12 Now if Christ is proclaimed as raised from the dead, how can some of you say that there is no resurrection of the dead? 13 But if there is no resurrection of the dead, then not even Christ has been raised. 14 And if Christ has not been raised, then our preaching is in vain and your faith is in vain. 15 We are even found to be misrepresenting God, because we testified about God that he raised Christ, whom he did not raise if it is true that the dead are not raised. 16 For if the dead are not raised, not even Christ has been raised. 17 And if Christ has not been raised, your faith is futile and you are still in your sins. 18 Then those also who have fallen asleep in Christ have perished. 19 If in Christ we have hope in this life only, we are of all people most to be pitied.

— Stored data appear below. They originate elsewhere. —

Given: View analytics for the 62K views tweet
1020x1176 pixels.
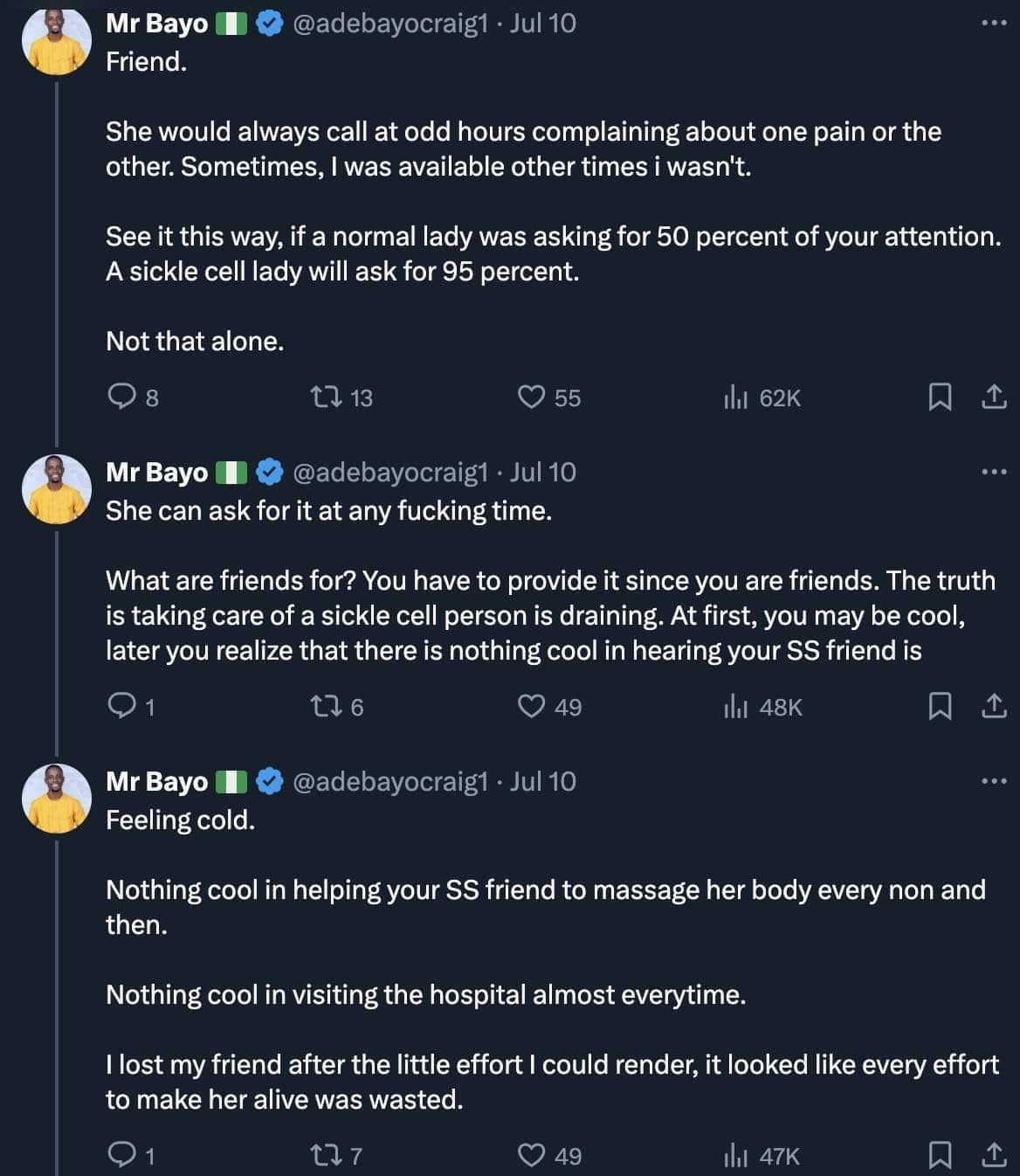Looking at the screenshot, I should [735, 398].
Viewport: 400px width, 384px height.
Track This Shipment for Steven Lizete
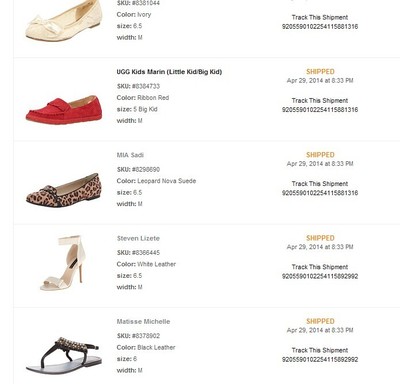[320, 267]
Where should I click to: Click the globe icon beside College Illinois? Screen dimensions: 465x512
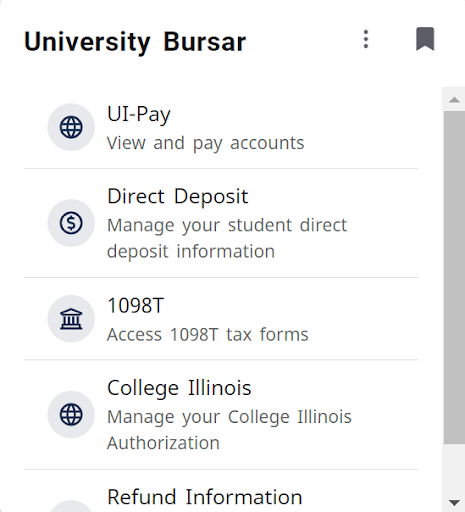pyautogui.click(x=71, y=415)
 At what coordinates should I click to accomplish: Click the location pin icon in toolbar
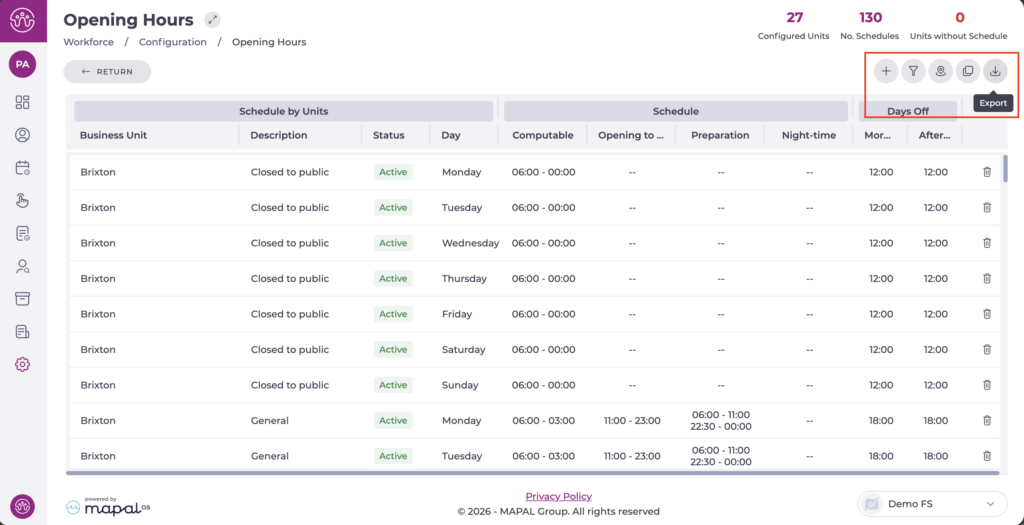[x=940, y=71]
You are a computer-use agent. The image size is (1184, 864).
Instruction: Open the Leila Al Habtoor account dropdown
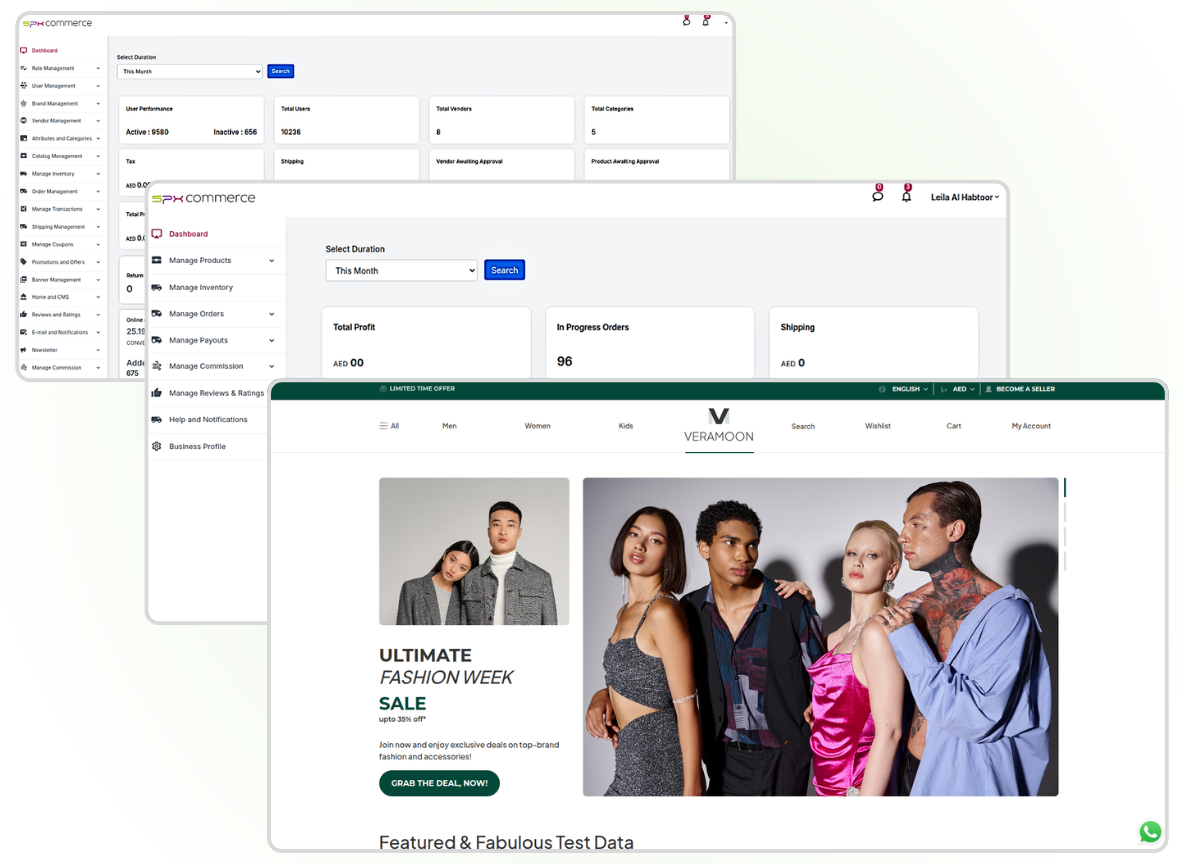(964, 196)
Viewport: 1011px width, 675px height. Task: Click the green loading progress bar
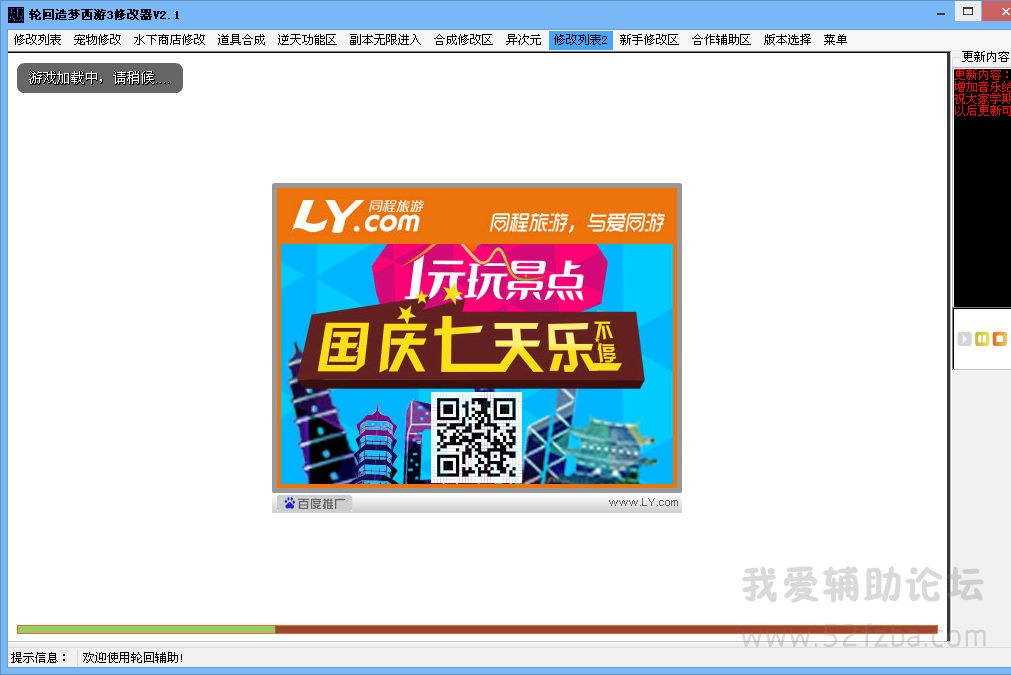click(x=146, y=629)
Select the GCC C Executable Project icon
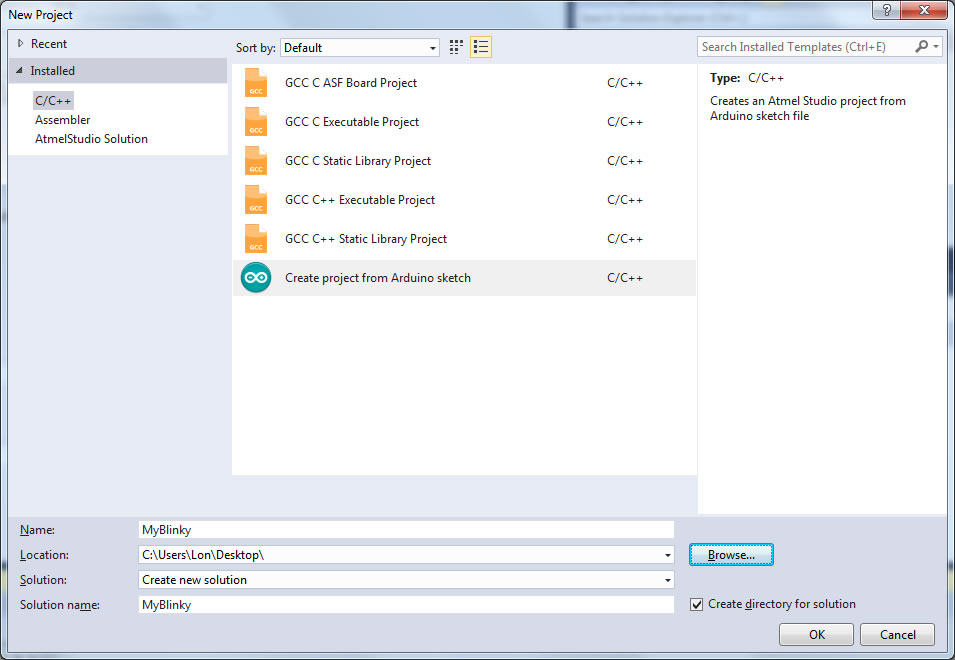Viewport: 955px width, 660px height. [x=256, y=122]
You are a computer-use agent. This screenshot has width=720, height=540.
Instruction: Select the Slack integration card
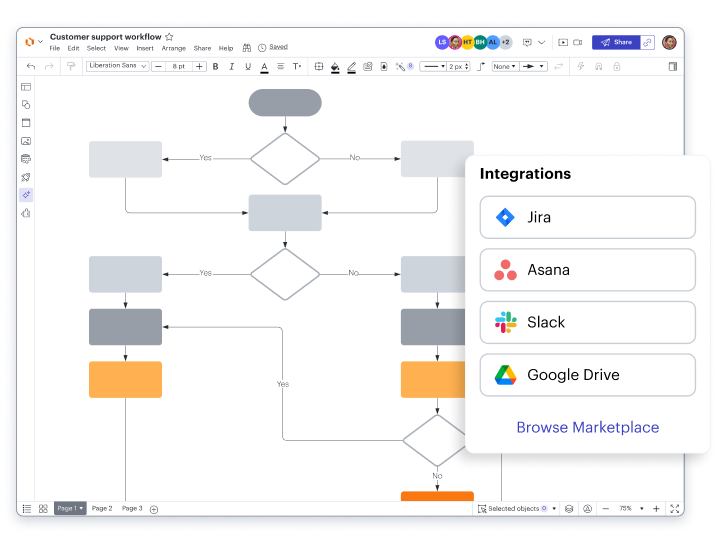pyautogui.click(x=587, y=322)
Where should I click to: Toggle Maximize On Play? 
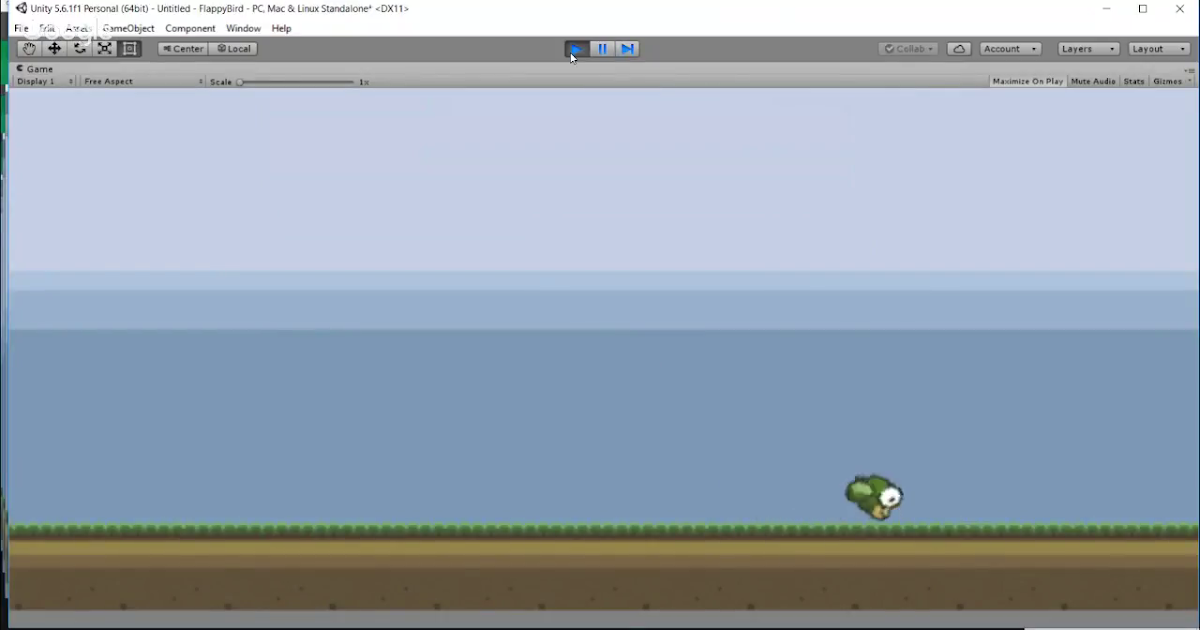click(x=1027, y=81)
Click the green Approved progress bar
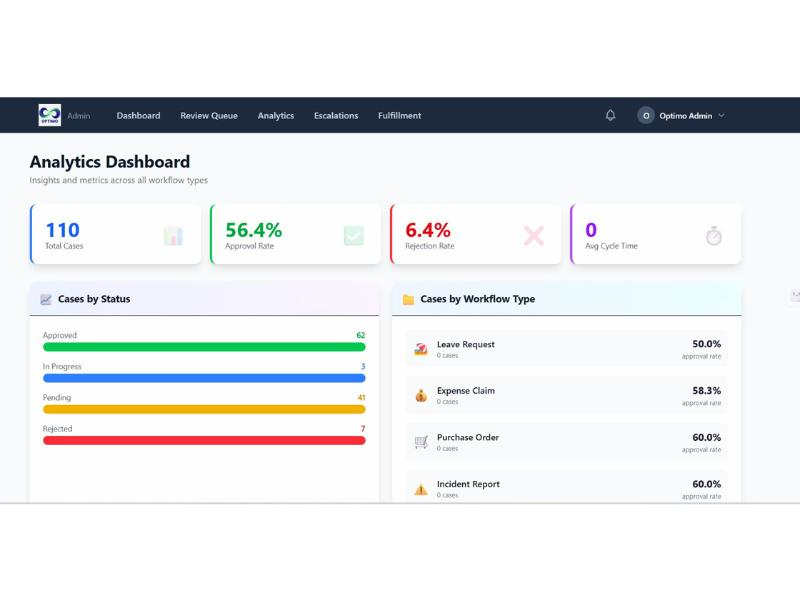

20 But in fact Christ has been raised from the dead, the firstfruits of those who have fallen asleep. 21 For as by a man came death, by a man has come also the resurrection of the dead. 22 For as in Adam all die, so also in Christ shall all be made alive. 23 But each in his own order: Christ the firstfruits, then at his coming those who belong to Christ. 24 Then comes the end, when he delivers the kingdom to God the Father after destroying every rule and every authority and power. 25 For he must reign until he has put all his enemies under his feet. 26 The last enemy to be destroyed is death. 27 For “God has put all things in subjection under his feet.” But when it says, “all things are put in subjection,” it is plain that he is excepted who put all things in subjection under him. 28 When all things are subjected to him, then the Son himself will also be subjected to him who put all things in subjection under him, that God may be all in all.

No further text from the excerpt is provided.